A recent peer-reviewed research article recently published in The Journal of Prosthodontics says that significant tooth loss (missing more than 12-17 of one's 32 natural teeth) is associated with a multitude of bad health outcomes including increased risk of overall diseases that can lead to death. Patients who have lost their teeth are at an increased risk for developing malnutrition or obesity, cardiovascular disease, head and neck cancer and reduced cognitive function. Patients who don't properly clean their dentures are at a higher risk of developing pneumonia, which can lead to death.

The article, called "Complete Edentulism and Comorbid Diseases: An Update", notes that patients who keep at least 15 to 20 natural teeth are less likely to develop serious comorbid diseases. The article is the result of a systematic review of current literature on the relationship between tooth loss and oral-systemic diseases. It was written by board certified prosthodontist David A. Felton, DDS, MSD, FACP, who recently joined UMMC as Dean after serving as a professor in the Department of Restorative Dentistry at the West Virginia University School of Dentistry in Morgantown, W. Va., and regularly saw the costs (financial, emotional and time) of patients living along the Appalachian Mountains missing most of their teeth due to decay, disease or even misinformation – asking a dentist to do elective pulling of all their teeth as a wedding gift "so they don't have to worry about their teeth causing problems later in life."

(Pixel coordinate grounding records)
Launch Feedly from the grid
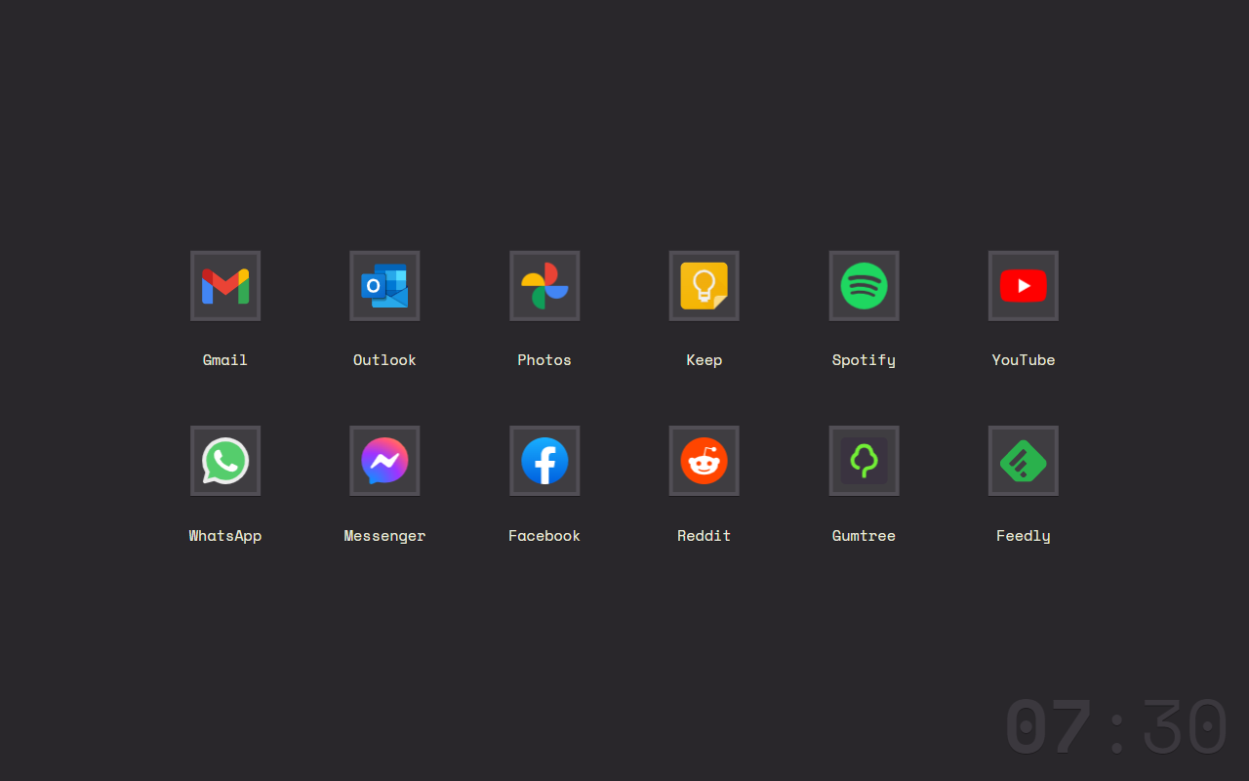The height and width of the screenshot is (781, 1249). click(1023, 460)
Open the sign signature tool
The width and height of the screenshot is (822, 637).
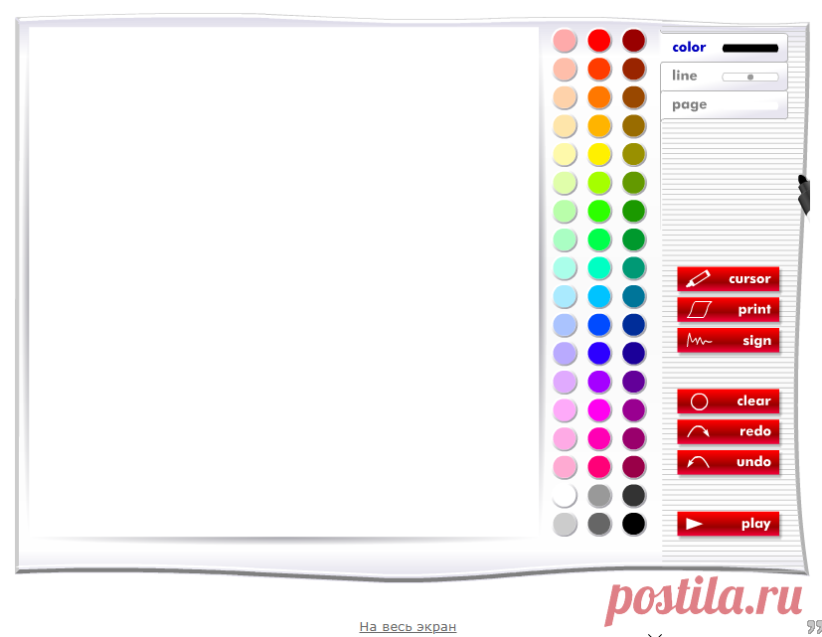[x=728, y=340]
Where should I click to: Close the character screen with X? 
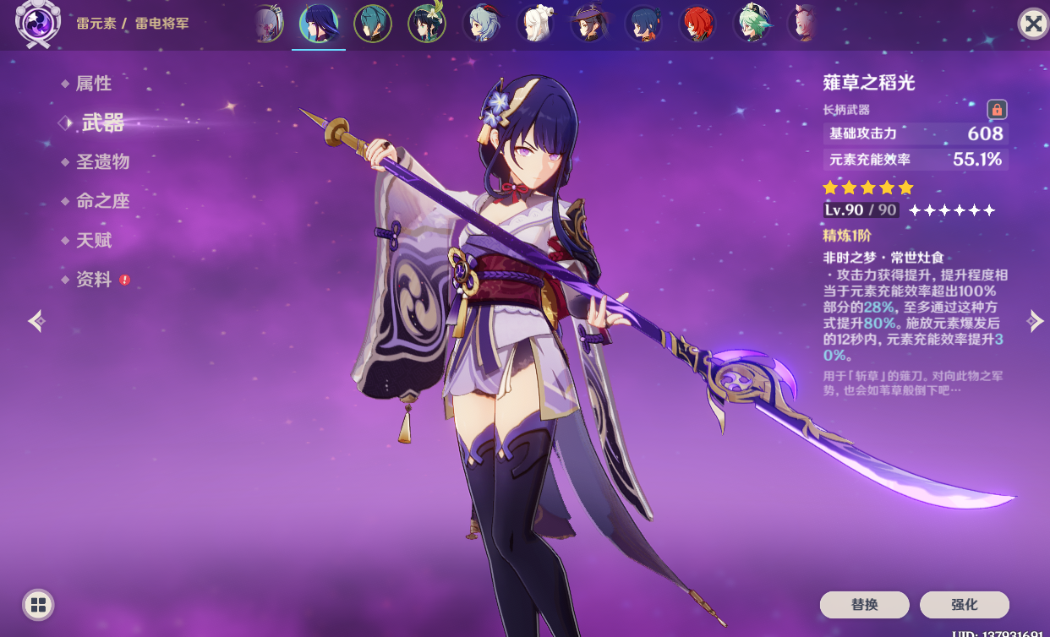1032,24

▶ **Prompt A**
Answer these questions from the passage on tooth loss:
(i) In which journal was the research article published?
(ii) What illness are patients who don't properly clean their dentures at higher risk of developing?
(iii) How many natural teeth do patients need to keep to be less likely to develop serious comorbid diseases?
▶ **Prompt B**
Carry on the passage on tooth loss from its final sentence.
The records have no connection to the text about tooth loss.

▶ **Task output A**
(i) The Journal of Prosthodontics
(ii) Pneumonia
(iii) At least 15 to 20

▶ **Task output B**
Per Dr. Felton, "As a prosthodontist and a dentist, we must warn people about the risks of not taking care of their teeth. It's time to educate all Americans to do everything possible to keep as many of your adult teeth for as long as possible throughout one's life and as we age as it's cheaper, healthier and possible. Don't think that pulling out healthy teeth will save you problems down the road – it's not true. Keeping your original teeth if they are healthy for as long as you can is the best thing you can do for your oral health and overall wellbeing. If you must lose teeth, get them replaced as quickly as possible and maintain your implants, crowns or dentures to keep your whole mouth healthy."

Board certified prosthodontist and ACP President, Carl F. Driscoll, DMD, FACP, encourages patients to maintain their natural teeth by brushing for two minutes twice a day, flossing once a day and eating a healthy diet. Visiting a dentist for regular cleanings and examinations can stop dental disease in its tracks before it becomes a more serious and expensive problem down the road, he said.

If patients lose their teeth, Dr. Felton recommends that they visit a Prosthodontist to replace their teeth right away. The most common and least expensive tooth-replacement methods are full or partial dentures. Full dentures replace all the teeth by resting on the gums that cover the jawbones. Partial dentures attach to the teeth that are still present and rest on the gums and bone where the teeth are missing, according to the ACP.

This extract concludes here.